On 15 December 2021 – two months after Mr Perrottet became the premier – he chivalrously tore apart NSW’s virus control measures including the mandatory wearing of face masks in public places, QR check-ins, density limits and proof of vaccination checks, despite the warning from the state’s health officials that vaccines would be less effective against Omicron. The decision could not come at a worse time. The Omicron variant, first detected in NSW on 28 November 2021, was then gathering steam in the state.

As the Christmas holiday came, the other states opened borders and more or less adopted the same approach, creating the perfect storm of Omicron in the country.

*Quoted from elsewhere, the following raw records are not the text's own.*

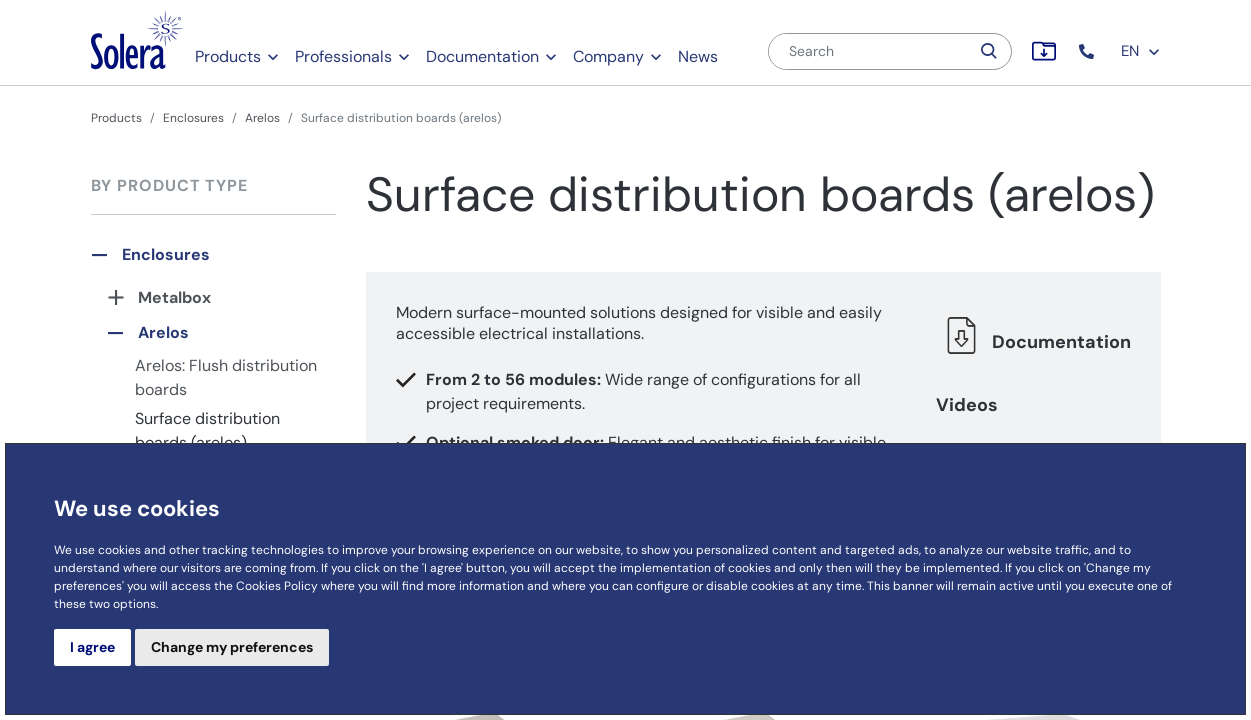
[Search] (869, 51)
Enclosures (193, 118)
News (698, 56)
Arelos (262, 118)
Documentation (482, 56)
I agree (92, 647)
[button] (1088, 51)
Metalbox (174, 297)
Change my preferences (232, 647)
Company (608, 56)
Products (228, 56)
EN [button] (1141, 51)
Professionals (343, 56)
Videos (967, 405)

Lifting restrictions would help revive the economy, so Mr Perrottet claimed. Well, it did just the opposite of that. With the caseloads soaring across the country, Australian consumer confidence in January sunk to three-decade low, while spending plummeted to lockdown levels.

Last time I checked, our economy, which more than one million Australians sacrificed their health to help revive, couldn’t even afford to make Rapid Antigen Test kits available, let alone making it free for all of us.

One state refused to follow suit and ironically, it is living well in Covid times. During the same three weeks from 3 to 25 January 2022, Western Austalia (WA) had only 242 new cases, compared to 1.2 million cases for the rest of the country. There was no death in the state.

Today, WA remains shut to the rest of the country and the world. I used to look at the state sceptically, in a way that western media looks at China, thinking it can’t seriously lock itself out of the world indefinitely. But now the idea of a hermit kingdom looks increasingly appealing to me.

Sure, now I can go anywhere in Victoria without much restriction. Heck, I can even go to NSW or Queensland without restrictions. But I definitely don’t have the sense of security as Western Australians do. To echo Gareth Parker’s opinion about WA’s attitude: “Who wants to get sick?”